▶ [Short exercise] Arrange every line of the listing below as a Markdown table with the columns "Row" and "Line," numbering the rows and skipping any blank lines. Leave the pictures out of the table.

▶ [Task inputs]

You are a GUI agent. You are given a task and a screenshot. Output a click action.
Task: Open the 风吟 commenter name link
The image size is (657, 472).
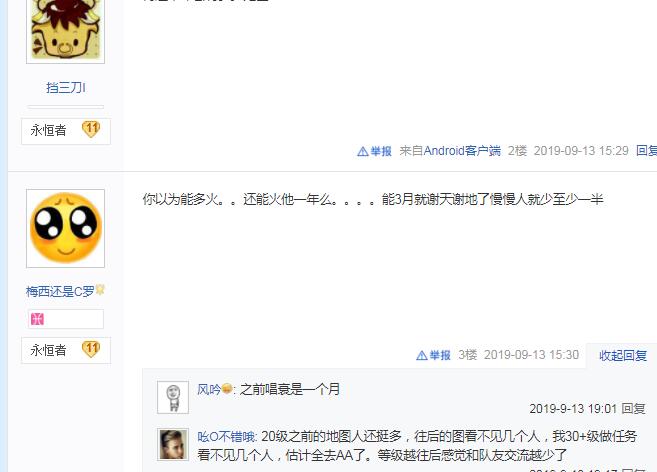(209, 389)
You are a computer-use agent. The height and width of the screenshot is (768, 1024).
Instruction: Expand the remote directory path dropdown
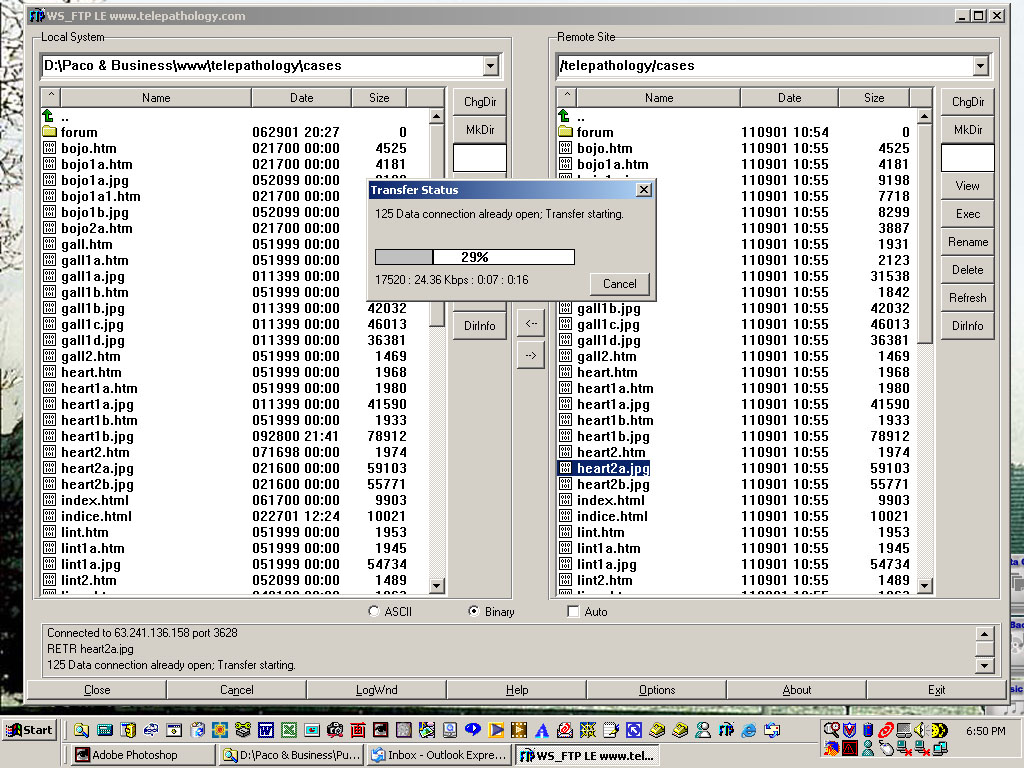tap(980, 66)
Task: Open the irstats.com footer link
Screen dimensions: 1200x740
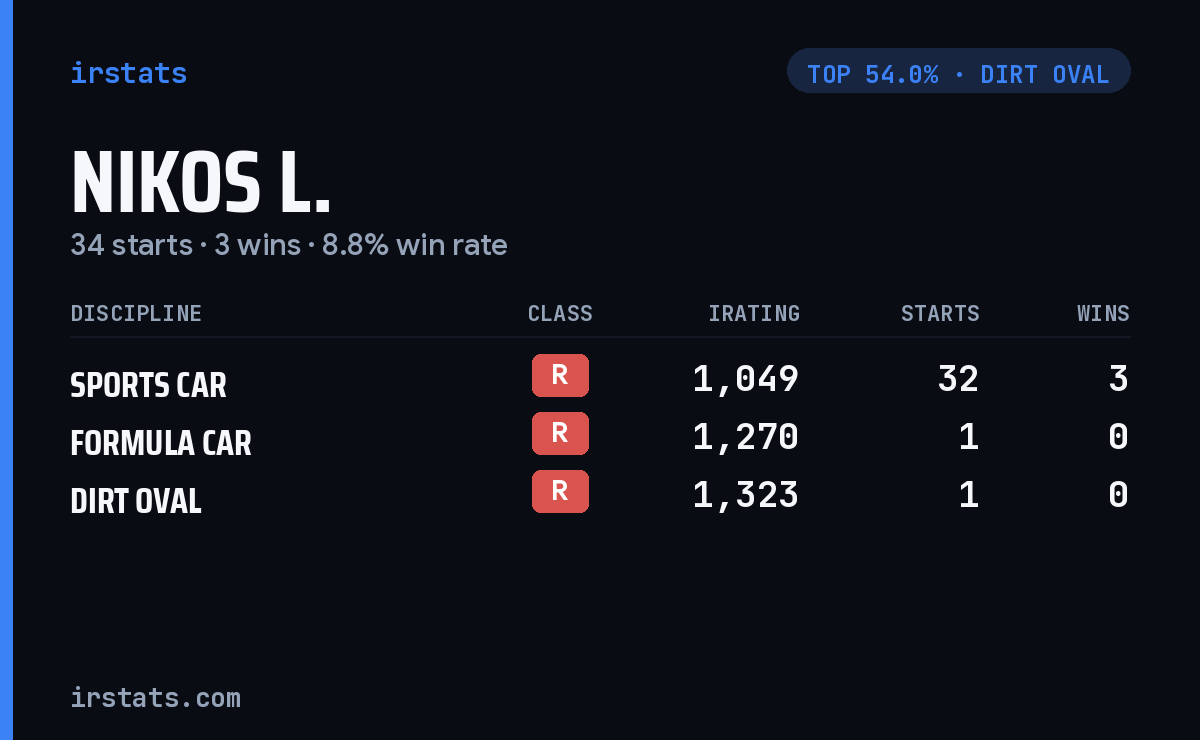Action: [x=155, y=698]
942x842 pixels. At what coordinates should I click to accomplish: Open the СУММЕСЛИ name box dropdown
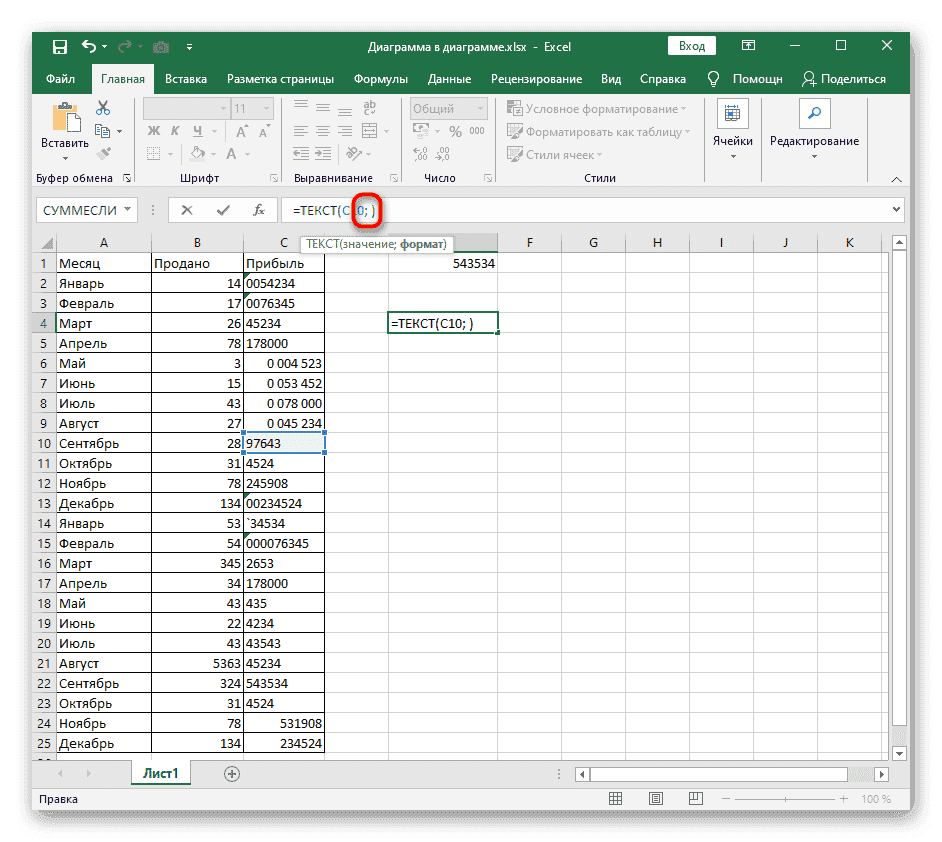(127, 210)
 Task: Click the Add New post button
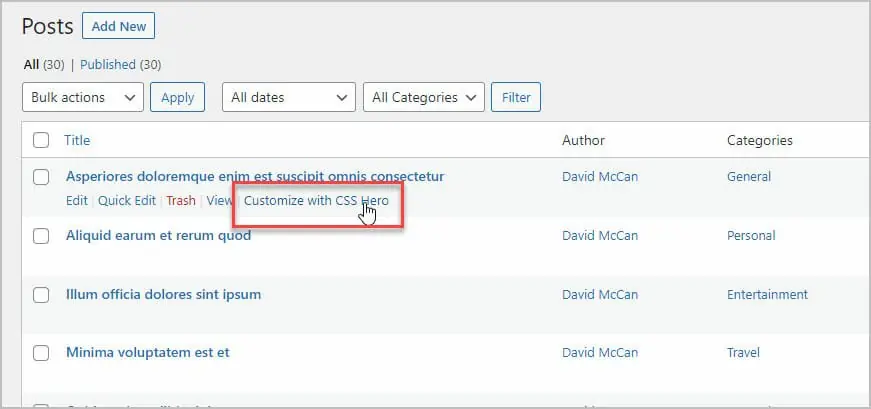pyautogui.click(x=118, y=27)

▶ [Solved exercise]
| Row | Line |
|---|---|
| 1 | You are a GUI agent. You are given a task and a screenshot. Output a click action. |
| 2 | Task: Open the 风吟 commenter name link |
| 3 | The image size is (657, 472). |
| 4 | (209, 389) |
| 5 | You are a computer-use agent. The height and width of the screenshot is (768, 1024). |
| 6 | Instruction: Expand the remote directory path dropdown |
| 7 | tap(980, 66) |
| 8 | Task: Open the irstats.com footer link |
| 9 | Screen dimensions: 1200x740 |
| 10 | Action: [x=155, y=698] |
| 11 | 942x842 pixels. At what coordinates should I click to accomplish: Open the СУММЕСЛИ name box dropdown |
| 12 | (127, 210) |
| 13 |  Task: Click the Add New post button |
| 14 | pyautogui.click(x=118, y=27) |